Instruction A: In the forum thread about fitting a TikZ octagon to its text, what inner sep value does one comment suggest adding to shrink the margin?

3

Hey I have this tikz picture:

\begin{tikzpicture}
  \tikzstyle{interface} = [draw,regular polygon,regular polygon sides=8];
  \node[draw] (ec) {Erasure correction};
  \node[interface, below of=ec] (eci) {Erasure Correction Interface};
\end{tikzpicture}

And the result is: enter image description here

I would like to fit the polygon to the text, such that is has a similar size to that of the standard node. How can I do that ?

  • AFAIK, this is not possible since your polygon fits the circle which diameter is your text (plus inner sep). – NBur Sep 13 '18 at 8:41
  • damn it. Do you have an alternative solution ? – Lars Nielsen Sep 13 '18 at 9:44
  • 2
    Add a negative inner sep=-5mm to reduce the margin between contents and border – Ignasi Sep 13 '18 at 10:08
  • 1
    I'd use \node[draw, rectangle, rounded corners, below of=ec] (eci) {Erasure Correction Interface}; – NBur Sep 13 '18 at 10:35
6

It is rather easy to do with the calc library.

\documentclass[tikz,border=3.14mm]{standalone} 
\begin{document}
\usetikzlibrary{shapes.geometric,calc}
\begin{tikzpicture}
  \tikzset{interface/.style={draw,regular polygon,regular polygon sides=8}}
  \node[draw] (ec) {Erasure correction};
  \node[below of=ec] (eci) {Erasure Correction Interface};
  \path let \p1=($(eci.east)-(eci.west)$) in
  node[interface,minimum width=\x1+5pt]  at (eci){};
\end{tikzpicture}
\end{document}

enter image description here

You might use some standard values for the gap as well. In the end it depends on what you precisely want to achieve. There are a number of standard distances at play, once I know better what the goal is I may be able to adjust the following to your needs.

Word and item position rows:
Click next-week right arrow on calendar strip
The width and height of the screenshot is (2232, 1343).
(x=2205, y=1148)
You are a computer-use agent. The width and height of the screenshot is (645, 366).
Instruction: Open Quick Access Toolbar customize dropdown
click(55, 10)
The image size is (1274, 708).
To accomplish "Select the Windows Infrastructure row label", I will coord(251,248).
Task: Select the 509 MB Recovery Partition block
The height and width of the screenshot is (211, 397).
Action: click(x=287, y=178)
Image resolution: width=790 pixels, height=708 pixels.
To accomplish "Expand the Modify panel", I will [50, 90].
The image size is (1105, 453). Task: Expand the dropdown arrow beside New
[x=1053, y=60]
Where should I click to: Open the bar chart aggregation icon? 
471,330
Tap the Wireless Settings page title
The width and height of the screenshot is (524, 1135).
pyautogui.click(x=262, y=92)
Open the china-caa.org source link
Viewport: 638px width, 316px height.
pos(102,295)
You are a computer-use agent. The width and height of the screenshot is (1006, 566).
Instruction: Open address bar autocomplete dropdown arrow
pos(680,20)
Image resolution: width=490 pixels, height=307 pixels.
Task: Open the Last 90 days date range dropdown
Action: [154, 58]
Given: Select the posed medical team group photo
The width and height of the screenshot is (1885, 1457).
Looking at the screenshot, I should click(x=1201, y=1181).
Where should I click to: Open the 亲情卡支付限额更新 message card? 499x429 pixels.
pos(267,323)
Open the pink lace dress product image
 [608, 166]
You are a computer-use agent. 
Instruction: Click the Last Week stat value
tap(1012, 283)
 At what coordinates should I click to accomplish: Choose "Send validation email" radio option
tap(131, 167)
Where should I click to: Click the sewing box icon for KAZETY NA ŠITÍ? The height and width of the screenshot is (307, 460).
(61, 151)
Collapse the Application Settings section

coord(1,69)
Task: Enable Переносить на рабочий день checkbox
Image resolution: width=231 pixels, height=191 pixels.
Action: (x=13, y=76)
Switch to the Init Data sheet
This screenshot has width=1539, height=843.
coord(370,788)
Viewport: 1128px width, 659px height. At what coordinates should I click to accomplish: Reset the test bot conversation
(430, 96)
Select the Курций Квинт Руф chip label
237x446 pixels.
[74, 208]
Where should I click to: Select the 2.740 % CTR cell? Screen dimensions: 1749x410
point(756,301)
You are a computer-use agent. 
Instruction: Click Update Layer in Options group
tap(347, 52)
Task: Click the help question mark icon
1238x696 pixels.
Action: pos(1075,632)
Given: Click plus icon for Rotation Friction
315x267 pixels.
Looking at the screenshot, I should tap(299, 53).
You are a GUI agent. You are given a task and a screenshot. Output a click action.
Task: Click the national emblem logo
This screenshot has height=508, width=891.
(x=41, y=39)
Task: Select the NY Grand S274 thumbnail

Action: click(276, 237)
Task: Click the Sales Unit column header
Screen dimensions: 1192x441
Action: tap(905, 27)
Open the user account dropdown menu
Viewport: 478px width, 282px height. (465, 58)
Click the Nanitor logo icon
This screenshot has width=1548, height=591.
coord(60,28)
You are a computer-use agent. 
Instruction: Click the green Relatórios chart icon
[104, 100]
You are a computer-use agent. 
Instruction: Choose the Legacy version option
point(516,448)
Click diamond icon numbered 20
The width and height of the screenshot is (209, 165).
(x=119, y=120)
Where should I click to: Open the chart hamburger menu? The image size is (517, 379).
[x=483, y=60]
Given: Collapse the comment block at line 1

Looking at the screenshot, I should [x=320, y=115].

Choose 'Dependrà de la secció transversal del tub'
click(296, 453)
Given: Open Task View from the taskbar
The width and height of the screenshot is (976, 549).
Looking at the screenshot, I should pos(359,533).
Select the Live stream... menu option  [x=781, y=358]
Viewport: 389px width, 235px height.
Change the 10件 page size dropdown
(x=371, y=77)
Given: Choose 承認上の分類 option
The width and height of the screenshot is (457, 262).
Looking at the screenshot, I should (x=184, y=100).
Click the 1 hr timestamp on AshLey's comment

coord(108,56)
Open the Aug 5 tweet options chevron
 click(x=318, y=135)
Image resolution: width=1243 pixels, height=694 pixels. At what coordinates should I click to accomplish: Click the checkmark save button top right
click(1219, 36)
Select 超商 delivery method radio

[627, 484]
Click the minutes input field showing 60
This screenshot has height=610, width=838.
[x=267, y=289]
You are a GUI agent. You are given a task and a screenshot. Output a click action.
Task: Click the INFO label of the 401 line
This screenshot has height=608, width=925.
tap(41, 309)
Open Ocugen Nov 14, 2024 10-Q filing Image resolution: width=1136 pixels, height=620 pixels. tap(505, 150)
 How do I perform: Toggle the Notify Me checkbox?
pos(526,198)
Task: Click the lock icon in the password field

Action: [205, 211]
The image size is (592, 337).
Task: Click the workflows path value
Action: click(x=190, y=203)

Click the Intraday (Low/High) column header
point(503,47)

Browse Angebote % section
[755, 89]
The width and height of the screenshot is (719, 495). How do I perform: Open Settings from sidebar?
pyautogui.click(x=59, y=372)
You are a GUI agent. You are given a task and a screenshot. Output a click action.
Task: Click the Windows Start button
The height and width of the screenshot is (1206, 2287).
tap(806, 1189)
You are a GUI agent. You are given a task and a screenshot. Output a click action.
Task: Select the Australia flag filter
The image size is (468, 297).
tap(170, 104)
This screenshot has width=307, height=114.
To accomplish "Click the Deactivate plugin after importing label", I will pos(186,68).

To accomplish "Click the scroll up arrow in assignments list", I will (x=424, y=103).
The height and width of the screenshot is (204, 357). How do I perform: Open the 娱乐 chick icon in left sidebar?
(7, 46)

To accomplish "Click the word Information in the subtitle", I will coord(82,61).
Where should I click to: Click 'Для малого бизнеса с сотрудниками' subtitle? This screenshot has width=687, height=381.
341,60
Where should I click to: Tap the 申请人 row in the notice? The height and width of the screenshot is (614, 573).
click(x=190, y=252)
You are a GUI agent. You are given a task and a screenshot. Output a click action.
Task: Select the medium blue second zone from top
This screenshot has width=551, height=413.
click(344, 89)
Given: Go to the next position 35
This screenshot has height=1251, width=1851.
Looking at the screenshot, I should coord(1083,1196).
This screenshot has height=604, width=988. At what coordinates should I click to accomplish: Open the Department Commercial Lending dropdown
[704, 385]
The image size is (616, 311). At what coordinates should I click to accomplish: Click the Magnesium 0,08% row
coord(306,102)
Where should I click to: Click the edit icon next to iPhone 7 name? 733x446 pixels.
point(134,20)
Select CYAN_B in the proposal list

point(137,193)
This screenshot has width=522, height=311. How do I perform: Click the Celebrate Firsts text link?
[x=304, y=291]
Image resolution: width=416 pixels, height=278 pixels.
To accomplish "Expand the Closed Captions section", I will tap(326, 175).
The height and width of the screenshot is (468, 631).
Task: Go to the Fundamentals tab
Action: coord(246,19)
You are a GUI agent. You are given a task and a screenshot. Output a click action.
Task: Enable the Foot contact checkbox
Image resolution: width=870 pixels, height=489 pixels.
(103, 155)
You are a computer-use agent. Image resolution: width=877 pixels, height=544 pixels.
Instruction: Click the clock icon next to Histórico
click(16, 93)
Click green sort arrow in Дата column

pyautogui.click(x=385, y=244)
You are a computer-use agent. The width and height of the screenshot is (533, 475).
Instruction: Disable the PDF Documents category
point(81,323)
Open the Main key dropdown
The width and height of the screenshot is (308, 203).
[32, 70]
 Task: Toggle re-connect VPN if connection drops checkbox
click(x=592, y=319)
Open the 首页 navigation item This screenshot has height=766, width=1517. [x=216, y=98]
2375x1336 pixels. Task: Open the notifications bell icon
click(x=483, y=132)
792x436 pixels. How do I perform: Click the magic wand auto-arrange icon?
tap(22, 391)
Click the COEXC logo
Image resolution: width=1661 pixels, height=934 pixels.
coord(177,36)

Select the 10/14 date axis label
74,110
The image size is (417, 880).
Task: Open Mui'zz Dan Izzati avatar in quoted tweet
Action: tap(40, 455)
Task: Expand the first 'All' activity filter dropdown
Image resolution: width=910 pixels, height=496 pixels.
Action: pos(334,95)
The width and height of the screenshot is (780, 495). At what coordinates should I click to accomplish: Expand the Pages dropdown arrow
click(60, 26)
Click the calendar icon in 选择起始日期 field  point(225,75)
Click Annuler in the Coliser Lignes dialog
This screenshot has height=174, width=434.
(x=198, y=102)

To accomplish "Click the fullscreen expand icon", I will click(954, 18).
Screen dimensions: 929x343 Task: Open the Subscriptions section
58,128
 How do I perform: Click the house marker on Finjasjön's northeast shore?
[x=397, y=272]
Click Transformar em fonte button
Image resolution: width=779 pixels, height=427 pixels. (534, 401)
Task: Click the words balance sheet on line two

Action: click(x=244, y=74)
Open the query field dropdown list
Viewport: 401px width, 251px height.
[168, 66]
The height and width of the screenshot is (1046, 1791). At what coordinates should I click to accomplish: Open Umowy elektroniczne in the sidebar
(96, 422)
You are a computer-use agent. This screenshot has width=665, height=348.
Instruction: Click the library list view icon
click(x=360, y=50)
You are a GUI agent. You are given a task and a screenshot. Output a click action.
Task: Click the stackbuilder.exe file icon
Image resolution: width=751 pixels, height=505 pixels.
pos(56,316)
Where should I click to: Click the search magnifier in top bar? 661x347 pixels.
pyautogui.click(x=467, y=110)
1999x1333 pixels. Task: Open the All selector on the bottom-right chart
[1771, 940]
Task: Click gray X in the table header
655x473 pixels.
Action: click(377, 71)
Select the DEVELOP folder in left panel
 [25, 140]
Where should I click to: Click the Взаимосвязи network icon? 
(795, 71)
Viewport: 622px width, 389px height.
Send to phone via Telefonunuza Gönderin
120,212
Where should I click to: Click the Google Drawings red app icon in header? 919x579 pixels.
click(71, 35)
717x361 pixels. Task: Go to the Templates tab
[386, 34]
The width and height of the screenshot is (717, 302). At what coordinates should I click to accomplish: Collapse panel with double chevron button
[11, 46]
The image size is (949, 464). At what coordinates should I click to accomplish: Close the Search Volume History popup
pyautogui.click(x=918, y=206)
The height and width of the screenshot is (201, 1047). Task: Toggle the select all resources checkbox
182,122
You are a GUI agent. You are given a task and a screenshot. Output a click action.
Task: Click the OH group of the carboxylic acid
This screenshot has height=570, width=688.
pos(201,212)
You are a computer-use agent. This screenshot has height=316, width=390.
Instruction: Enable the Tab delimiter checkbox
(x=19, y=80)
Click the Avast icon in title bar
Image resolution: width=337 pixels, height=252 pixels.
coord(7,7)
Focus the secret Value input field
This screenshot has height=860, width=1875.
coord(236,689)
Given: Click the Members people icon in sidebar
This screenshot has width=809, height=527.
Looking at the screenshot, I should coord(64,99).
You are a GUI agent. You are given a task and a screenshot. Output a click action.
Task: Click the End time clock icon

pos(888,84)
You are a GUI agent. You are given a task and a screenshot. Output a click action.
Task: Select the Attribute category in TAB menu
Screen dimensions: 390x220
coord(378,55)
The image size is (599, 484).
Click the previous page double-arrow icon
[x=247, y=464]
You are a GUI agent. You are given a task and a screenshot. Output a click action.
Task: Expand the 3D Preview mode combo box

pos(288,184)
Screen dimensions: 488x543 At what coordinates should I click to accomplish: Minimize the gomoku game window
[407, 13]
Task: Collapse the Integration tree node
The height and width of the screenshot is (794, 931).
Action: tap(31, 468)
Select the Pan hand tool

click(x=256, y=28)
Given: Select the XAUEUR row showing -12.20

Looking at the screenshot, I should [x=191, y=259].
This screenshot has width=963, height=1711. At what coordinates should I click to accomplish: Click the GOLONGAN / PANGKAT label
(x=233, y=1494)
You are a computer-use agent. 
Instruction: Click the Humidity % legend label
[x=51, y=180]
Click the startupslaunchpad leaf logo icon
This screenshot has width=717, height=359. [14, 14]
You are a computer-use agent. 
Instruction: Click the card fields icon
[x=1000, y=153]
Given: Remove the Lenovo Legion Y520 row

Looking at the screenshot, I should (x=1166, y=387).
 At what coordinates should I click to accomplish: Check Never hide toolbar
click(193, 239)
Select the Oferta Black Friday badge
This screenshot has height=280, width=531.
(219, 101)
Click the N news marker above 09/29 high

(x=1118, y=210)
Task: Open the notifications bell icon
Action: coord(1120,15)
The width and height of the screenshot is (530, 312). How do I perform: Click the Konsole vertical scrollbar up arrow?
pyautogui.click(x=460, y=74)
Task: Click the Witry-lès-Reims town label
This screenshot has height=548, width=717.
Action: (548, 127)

Instruction B: Duplicate the rows from the start up to and including the line with "click(55, 10)".

Task answer A: A negative inner sep of -5mm.

Task answer B:
Click next-week right arrow on calendar strip
The width and height of the screenshot is (2232, 1343).
(x=2205, y=1148)
You are a computer-use agent. The width and height of the screenshot is (645, 366).
Instruction: Open Quick Access Toolbar customize dropdown
click(55, 10)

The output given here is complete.